Singapore’s financial regulator, the Monetary Authority of Singapore (MAS), is in talks about letting online banks operate in the city.
According to a report in Bloomberg citing the regulator, MAS is looking at whether or not to let digital-only banks with a non-bank parent operate. “We have been engaging relevant stakeholders to ascertain the unique value that such entrants could bring to our banking landscape, and understand how potential risks will be managed and contained,” the regulator said in an email statement to Bloomberg. The regulator went on to say the banking industry in Singapore has been embracing digitization, with local lenders allowed to launch digital-only businesses since 2000. Bloomberg noted that DBS Group, Oversea-Chinese Banking Corp. and United Overseas Bank have digital offerings and compete against local FinTechs and foreign banks who operate in the region.

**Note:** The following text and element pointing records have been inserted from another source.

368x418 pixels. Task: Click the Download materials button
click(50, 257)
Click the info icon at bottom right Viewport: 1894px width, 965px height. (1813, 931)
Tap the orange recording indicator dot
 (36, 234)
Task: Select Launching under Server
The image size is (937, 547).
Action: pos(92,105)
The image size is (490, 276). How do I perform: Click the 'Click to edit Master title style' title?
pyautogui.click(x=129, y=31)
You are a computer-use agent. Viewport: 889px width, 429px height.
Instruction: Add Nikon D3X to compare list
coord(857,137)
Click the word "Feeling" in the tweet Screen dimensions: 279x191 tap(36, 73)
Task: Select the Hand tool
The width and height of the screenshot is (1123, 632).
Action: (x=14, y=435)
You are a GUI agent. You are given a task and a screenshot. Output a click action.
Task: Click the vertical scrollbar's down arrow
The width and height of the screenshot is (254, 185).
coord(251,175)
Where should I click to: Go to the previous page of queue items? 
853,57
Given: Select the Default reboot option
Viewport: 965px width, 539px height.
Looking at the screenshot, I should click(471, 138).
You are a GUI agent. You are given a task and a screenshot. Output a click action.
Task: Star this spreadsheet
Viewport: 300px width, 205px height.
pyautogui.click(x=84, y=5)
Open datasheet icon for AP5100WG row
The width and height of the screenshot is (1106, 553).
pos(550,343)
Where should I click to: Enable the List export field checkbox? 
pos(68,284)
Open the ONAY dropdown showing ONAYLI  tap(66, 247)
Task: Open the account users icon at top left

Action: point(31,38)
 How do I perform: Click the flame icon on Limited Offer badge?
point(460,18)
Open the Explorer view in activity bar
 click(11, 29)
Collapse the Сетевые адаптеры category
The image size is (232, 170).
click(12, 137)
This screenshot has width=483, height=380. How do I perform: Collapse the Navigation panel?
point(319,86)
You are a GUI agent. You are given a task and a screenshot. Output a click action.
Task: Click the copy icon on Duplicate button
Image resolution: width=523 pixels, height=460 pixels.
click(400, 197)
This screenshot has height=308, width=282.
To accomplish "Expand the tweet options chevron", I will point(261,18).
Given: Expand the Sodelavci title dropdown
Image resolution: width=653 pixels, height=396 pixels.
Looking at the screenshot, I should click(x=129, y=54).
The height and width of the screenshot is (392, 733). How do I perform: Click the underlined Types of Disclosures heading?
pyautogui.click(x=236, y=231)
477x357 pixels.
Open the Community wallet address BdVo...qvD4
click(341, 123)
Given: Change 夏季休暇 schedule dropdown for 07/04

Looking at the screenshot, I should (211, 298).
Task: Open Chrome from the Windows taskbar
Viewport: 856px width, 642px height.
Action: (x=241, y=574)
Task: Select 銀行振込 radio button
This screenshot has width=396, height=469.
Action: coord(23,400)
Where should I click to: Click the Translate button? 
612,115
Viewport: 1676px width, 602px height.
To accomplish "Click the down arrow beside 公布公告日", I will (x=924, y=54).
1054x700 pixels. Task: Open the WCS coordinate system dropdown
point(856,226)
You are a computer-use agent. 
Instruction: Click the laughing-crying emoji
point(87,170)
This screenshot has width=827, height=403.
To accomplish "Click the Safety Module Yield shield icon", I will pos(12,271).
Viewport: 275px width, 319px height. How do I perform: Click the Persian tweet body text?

The rise of digital competition in Singapore isn’t keeping the existing banks up at night. In a recent interview with Bloomberg, DBS Chief Executive Officer Piyush Gupta dismissed the competition from local banks and the potential entrance of purely digital offerings. “To my mind, that’s just basically giving a few more banking licenses,” he told Bloomberg, noting that the only problem would come if the digital banks have more lenient rules than traditional banks. He said the real challenge is making sure regulators don’t create an uneven playing field. Gupta noted that he doesn’t think most regulators seem inclined to do that. Meanwhile, OCBC Chief Executive Samuel Tsien said in an email to Bloomberg that digital-only banks are inevitable in Singapore but warned the operating model of these banks can’t be one-size-fits-all.
The discussions on the part of MAS come as regulators across the globe are trying to figure out how to deal with the rise of FinTechs and what it means to traditional banking. Hong Kong started issuing virtual banking licenses earlier this year.